Yes, we love stars like Tiger and Phil, who make marvelous shots on command, but the golf course is always the co-star. The cut 3-wood that Tiger hit to end his third round at the U.S. Open would have been a good shot anywhere else. But the shot had added significance because it came at the iconic 18th hole at Pebble Beach.
Here is a not-so-dirty little secret: Players choose most of their based upon the golf courses. That leads us to the Old White Course at The Greenbrier this week. It is the first course designed on the property (C.B. McDonald with Seth Raynor in 1914), but is lesser known by the current generation than the adjoining Greenbrier Course.
The Greenbrier Course is the one that has hosted the big events in the resort’s history (Ryder Cup, Solheim Cup, Champions Tour events), but it is only being used by select resort guests this week. That is how deep the roster of courses is at the Greenbrier (4 in total -- you can see some pictures on my Twitter feed -- @scottwalkerontv).
So why wouldn’t the PGA Tour use such an historic venue? Slugger White is vice president of rules and competitions for the Tour. The West Virginia native told me that the decision to use the Old White Course was a gut feel while touring the property a few years ago. That turned out to be a popular decision by the players this week.
“I am a big Seth Raynor fan. I like squared off greens and squared off bunkers. You don't see that a lot around here,” said Brandt Snedeker.
Jim Furyk was also attracted to the McDonald/Raynor design that was updated by Lester George in 2006.
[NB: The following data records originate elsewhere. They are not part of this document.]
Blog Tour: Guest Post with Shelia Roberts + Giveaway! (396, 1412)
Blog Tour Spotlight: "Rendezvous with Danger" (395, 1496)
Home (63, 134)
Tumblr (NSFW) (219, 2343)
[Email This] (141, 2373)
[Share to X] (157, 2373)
“I am a classic golf course connoisseur,” added Johnson Wagner, who got to see these courses a few times while he played at Virginia Tech, which is about 70 miles away from The Greenbrier.
There are quirks on the course that some may never accept. The valley that runs through the third green (a classic Biarritz green) is one you can hide your car in, as Wagner said in his news conference. There is a blind approach to the 13th green. And there is a “boomerang” ridge that sits in the middle of the par-3 finishing hole that has the players’ attention.
“If someone were to draw up the 18th green today they would get killed. There is an elephant buried in the middle of it. I think it is fun. It's different,” said Richard S. Johnson.
And that is the point this week. If you can get used to the quirks, you can appreciate the challenge. So, keep this in mind you make your weekend viewing plans. The co-star of the tournament, the Old White, may just steal the show.